I also found that, it is in the process of writing that you really understand what it is you know. As you try to put it to words, you cement the ideas you had floating in your head as you put them on paper for others and for yourself to read later.

Starting a blog is super easy now. If you don't like Medium, you can create your own blog on your own website with a static generator in just a few minutes. Oh and you will learn a lot in the process. Like what the hell is a static generator?

8. Try new things

This applies more to life than university. But it really is the most powerful advice I can give to anyone. Just try new things. Don't be afraid. Start things. Solve your own problems.

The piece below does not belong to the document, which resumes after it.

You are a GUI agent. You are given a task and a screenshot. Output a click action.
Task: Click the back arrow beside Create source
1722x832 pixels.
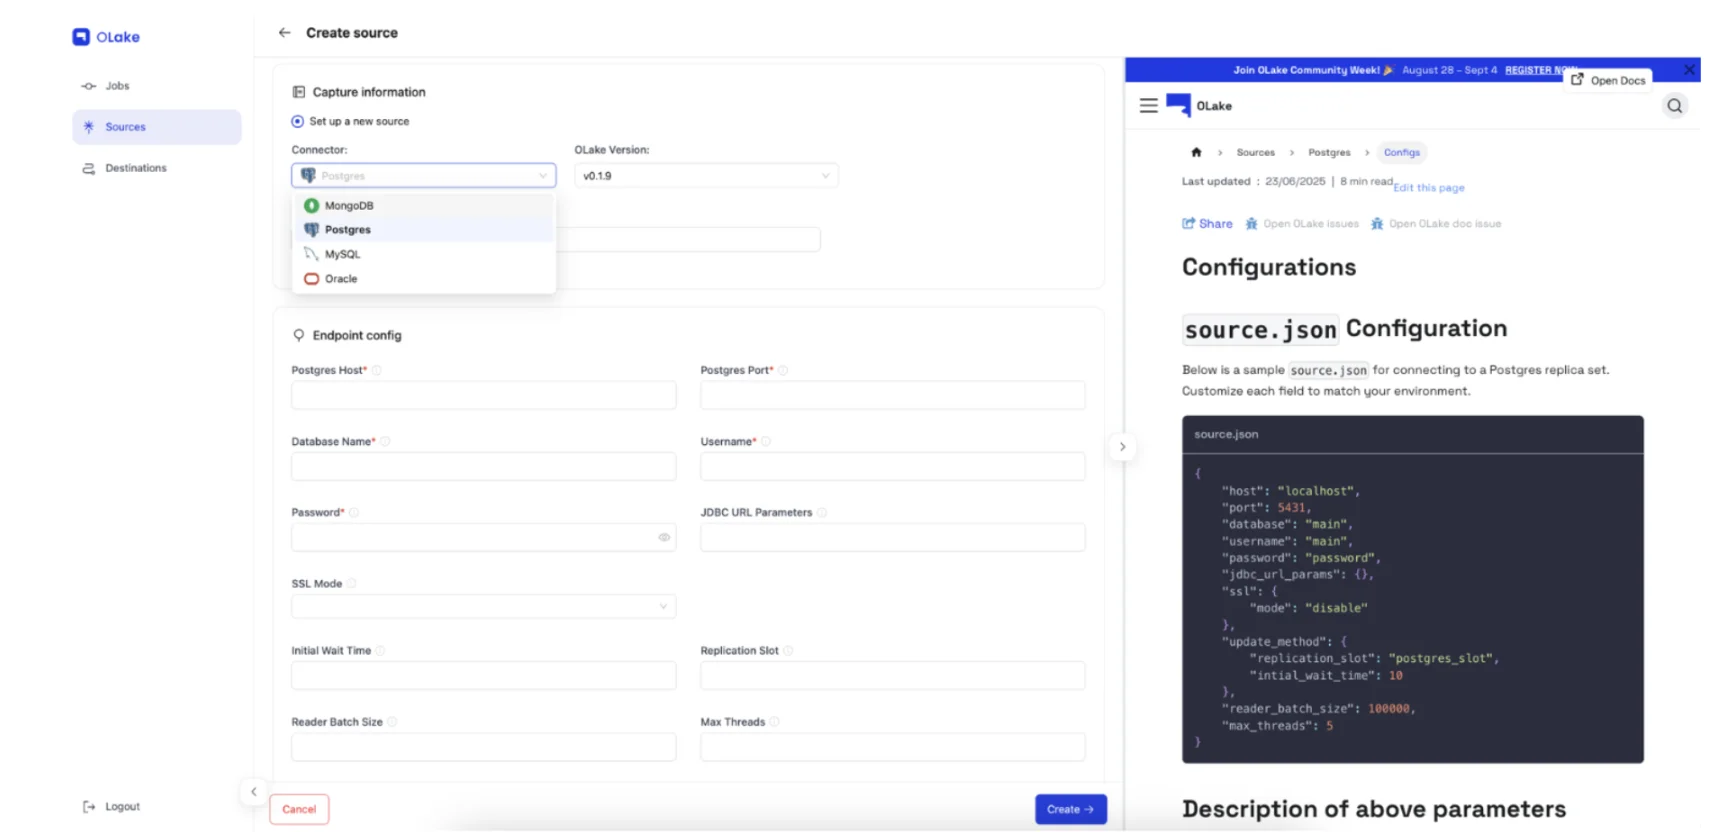point(284,33)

I personally fell in love with open source software and specifically optimizing everything in my life. macOS/iOS/life/time/productivity/.. Many of the projects I try to work on I do out of passion for solving my own itches I feel in life. I loved tinkering with macOS so much that I decided to share my setup with the world. Little did I know then that is something that many people actually appreciate and liked. It felt great knowing that and finding it out for myself. If I didn't share it, this would literally simply not happen. If I didn't write my own 'Hello World' article on Medium, my blog wouldn't happen. If I didn't decide to start a wiki, my wiki of now over 400 files would simply not happen.

There are many more things that simply would not happen if I didn't try new things. Fear is the worst reason to not do a thing.